Un altro caso spinoso del mercato NBA è quello riguardante Jalen Duren. I Detroit Pistons vogliono tenerlo e rinnovare il contratto ma le trattative sono da settimane in fase di stallo, al netto di qualche "modesto" passo avanti. Sarebbe invece esclusa al momento l’ipotesi di cederlo con una sign and trade
Oltre all’attesa di sapere dove giocherà LeBron James nella prossima stagione, un altro caso spinoso della offseason NBA riguarda Jalen Duren. Il centro non ha ancora rinnovato il contratto coi Detroit Pistons nonostante le trattative vadano avanti da oltre un mese, e non pare esserci una soluzione nell’immediato orizzonte.

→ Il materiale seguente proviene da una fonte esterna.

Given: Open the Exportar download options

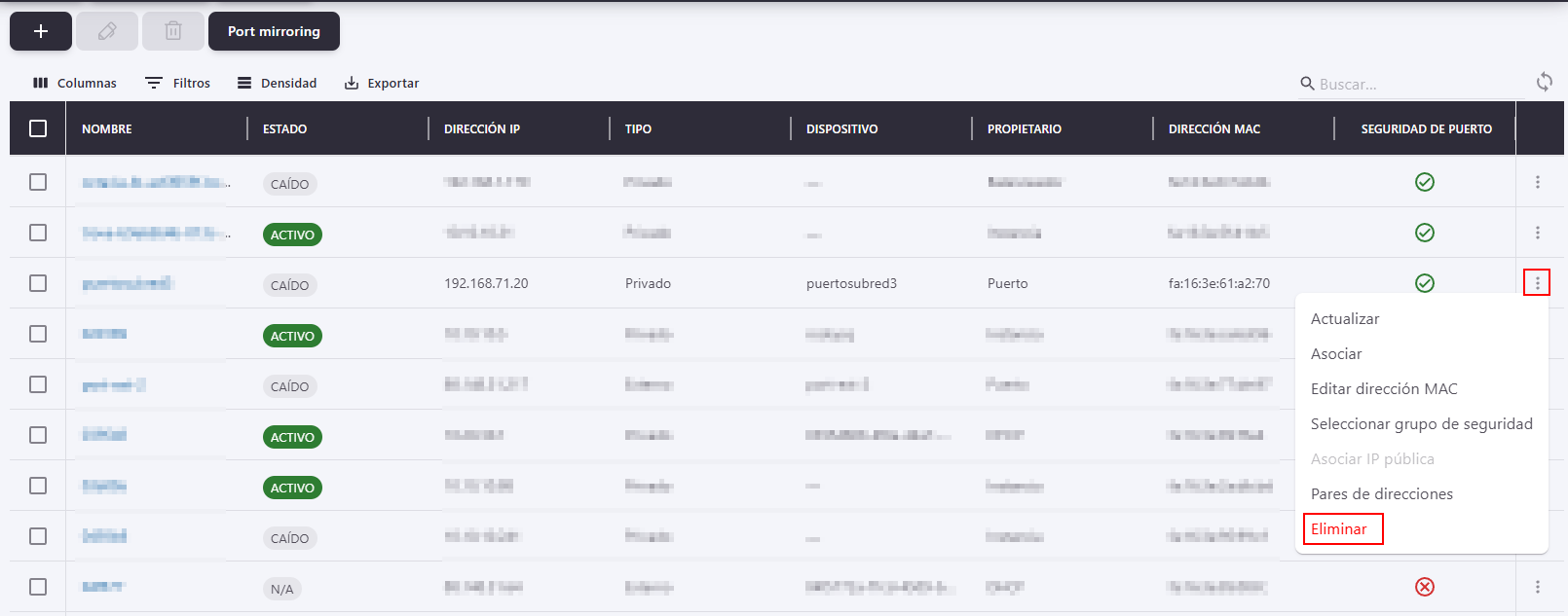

Secondo l’insider Marc Stein la franchigia ha ribadito in maniera costante che il rinnovo di Jalen Duren è la priorità assoluta della offseason, seppur ci siano stati soltanto dei "modesti" passi avanti nella trattativa che, di fatto, resta in fase di stallo. Sempre Stein ha però sottolineato che i Pistons continuano ad escludere l’ipotesi di mettere in piedi un sign-and-trade per mandare altrove il proprio centro All Star.
Duren-Pistons, quali soluzioni?
Ricordiamo che Jalen Duren avrebbe accesso al "supermax" da 287.1 milioni di dollari in cinque anni dopo l’inserimento nel terzo quintetto All-NBA ma che questo scenario è diventato un miraggio dopo aver giocato dei playoff deludenti. Il giocatore è comunque restricted free agent, quindi i Pistons hanno la facoltà di pareggiare qualunque offerta, persino un max contract da 177.4 milioni in quattro anni. Qualche settimana fa si parlava della possibilità di un sign-and-trade coi Sacramento Kings per Domantas Sabonis, negli ultimi giorni qualcuno ha menzionato l’idea di coinvolgere i Milwaukee Bucks e Myles Turner, ma nulla di davvero concreto.
Duren, che sicuramente non è felice della situazione, potrebbe magari decidere di accettare un contratto simile a quello firmato da Kuminga nell’estate 2025 coi Warriors, un biennale da 48 milioni complessivi con Team Option sulla seconda stagione, che potrebbe non deludere nessuna delle due parti. L’ipotesi più rischiosa per il lungo sarebbe infine quella di accettare la qualifying offer da 9.6 milioni e diventare free agent senza restrizioni nel 2027.